### Work item
Every line that holds the word "this" needs to be copied from the data below.

### Available data
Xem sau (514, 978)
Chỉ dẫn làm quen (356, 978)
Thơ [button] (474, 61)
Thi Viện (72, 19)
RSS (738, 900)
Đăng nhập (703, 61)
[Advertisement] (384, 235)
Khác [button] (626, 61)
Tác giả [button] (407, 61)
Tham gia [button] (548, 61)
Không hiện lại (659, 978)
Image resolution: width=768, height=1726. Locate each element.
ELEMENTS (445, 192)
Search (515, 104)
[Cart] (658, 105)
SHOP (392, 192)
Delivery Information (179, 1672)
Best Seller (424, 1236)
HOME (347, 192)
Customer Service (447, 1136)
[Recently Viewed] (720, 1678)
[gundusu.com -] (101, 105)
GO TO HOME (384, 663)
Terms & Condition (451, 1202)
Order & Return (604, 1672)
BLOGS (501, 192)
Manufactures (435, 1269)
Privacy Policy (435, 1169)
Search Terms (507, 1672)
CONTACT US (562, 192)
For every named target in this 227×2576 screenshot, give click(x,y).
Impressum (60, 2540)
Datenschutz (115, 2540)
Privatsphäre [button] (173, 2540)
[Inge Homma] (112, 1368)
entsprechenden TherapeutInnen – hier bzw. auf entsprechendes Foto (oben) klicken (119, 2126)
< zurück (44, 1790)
* * *
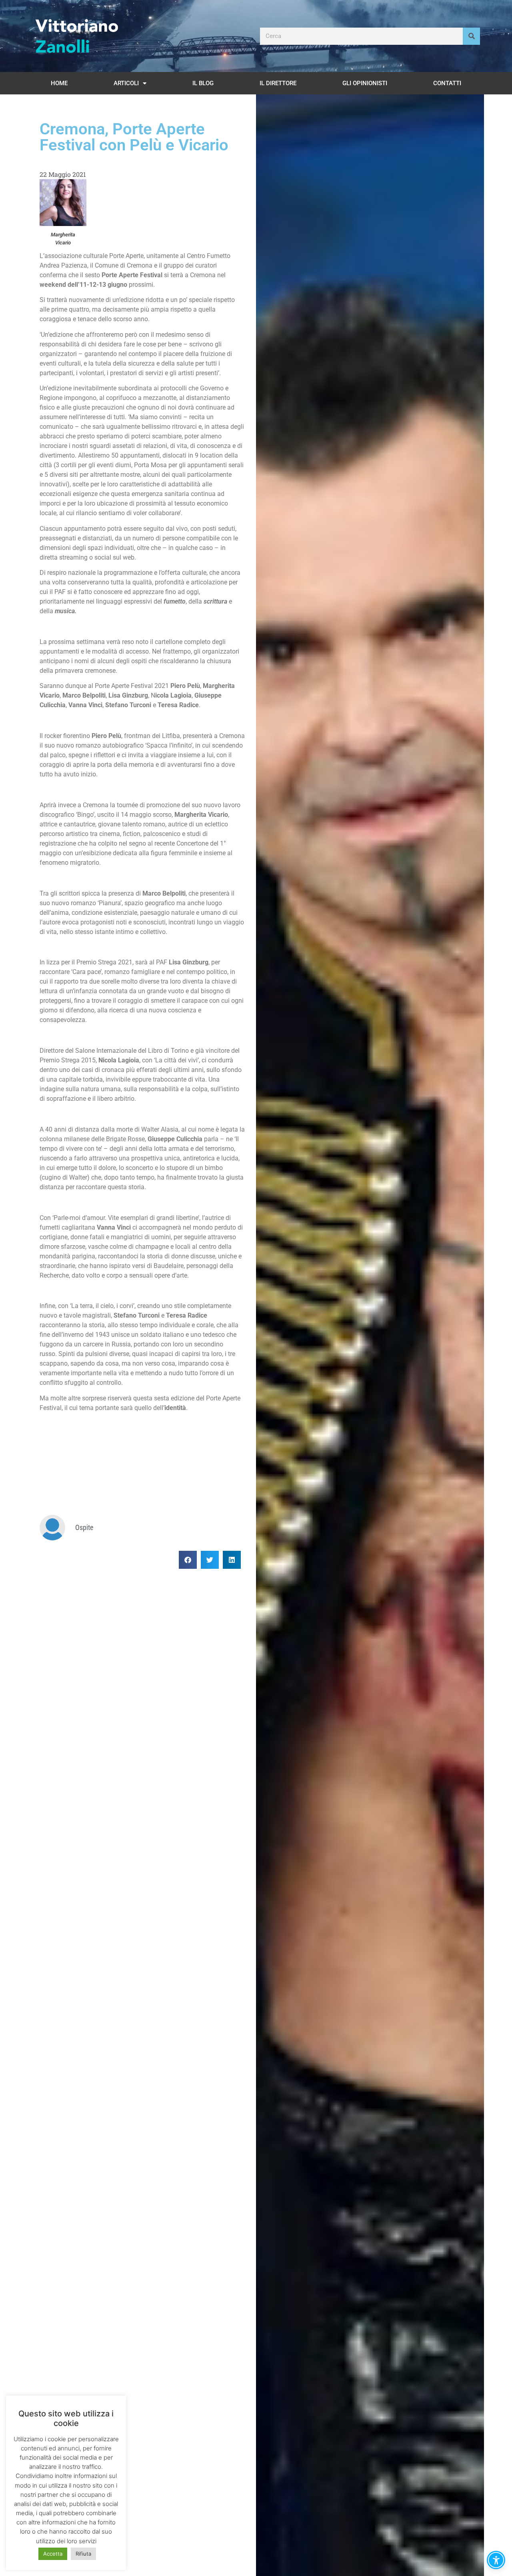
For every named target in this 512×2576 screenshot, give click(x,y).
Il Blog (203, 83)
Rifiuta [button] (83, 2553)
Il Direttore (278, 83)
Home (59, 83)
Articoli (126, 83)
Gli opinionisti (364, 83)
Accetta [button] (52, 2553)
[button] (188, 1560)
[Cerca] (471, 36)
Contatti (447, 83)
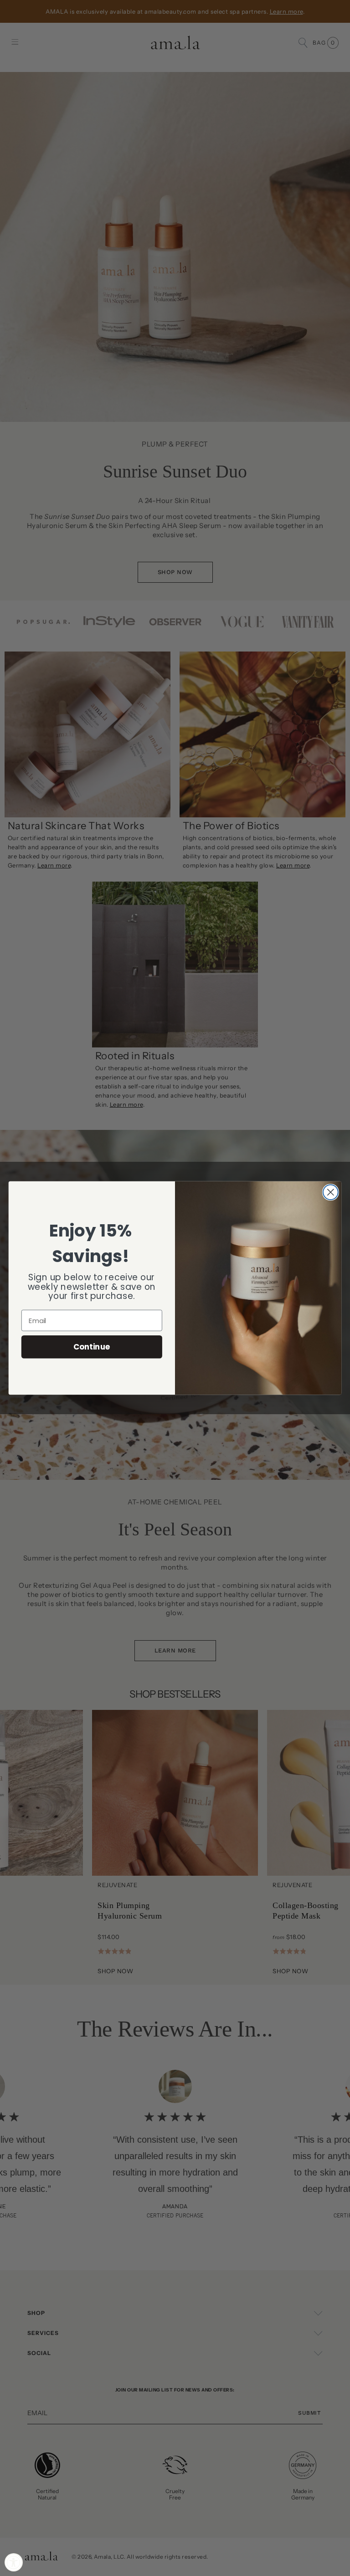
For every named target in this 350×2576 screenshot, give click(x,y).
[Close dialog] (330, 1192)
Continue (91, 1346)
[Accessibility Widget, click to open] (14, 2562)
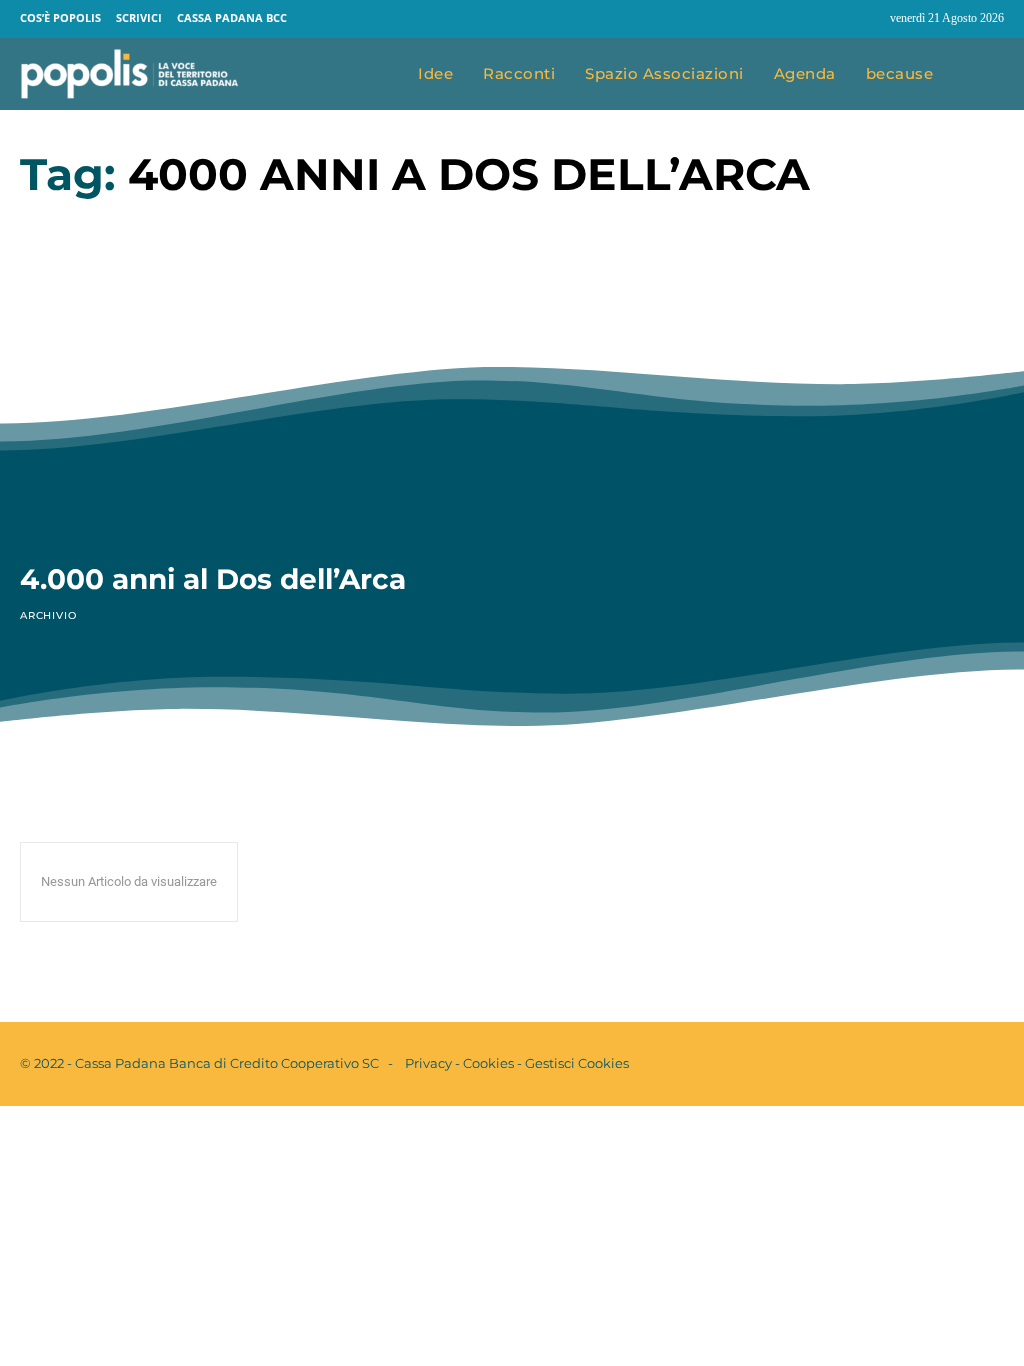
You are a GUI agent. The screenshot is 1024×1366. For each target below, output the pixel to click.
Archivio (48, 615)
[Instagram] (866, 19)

### Exercise answer
For every named target in this 227×2576 screenshot, give click(x,y).
For every named target in this 512×2576 screenshot, give click(x,y).
For every named target in this 350×2576 screenshot, give click(x,y).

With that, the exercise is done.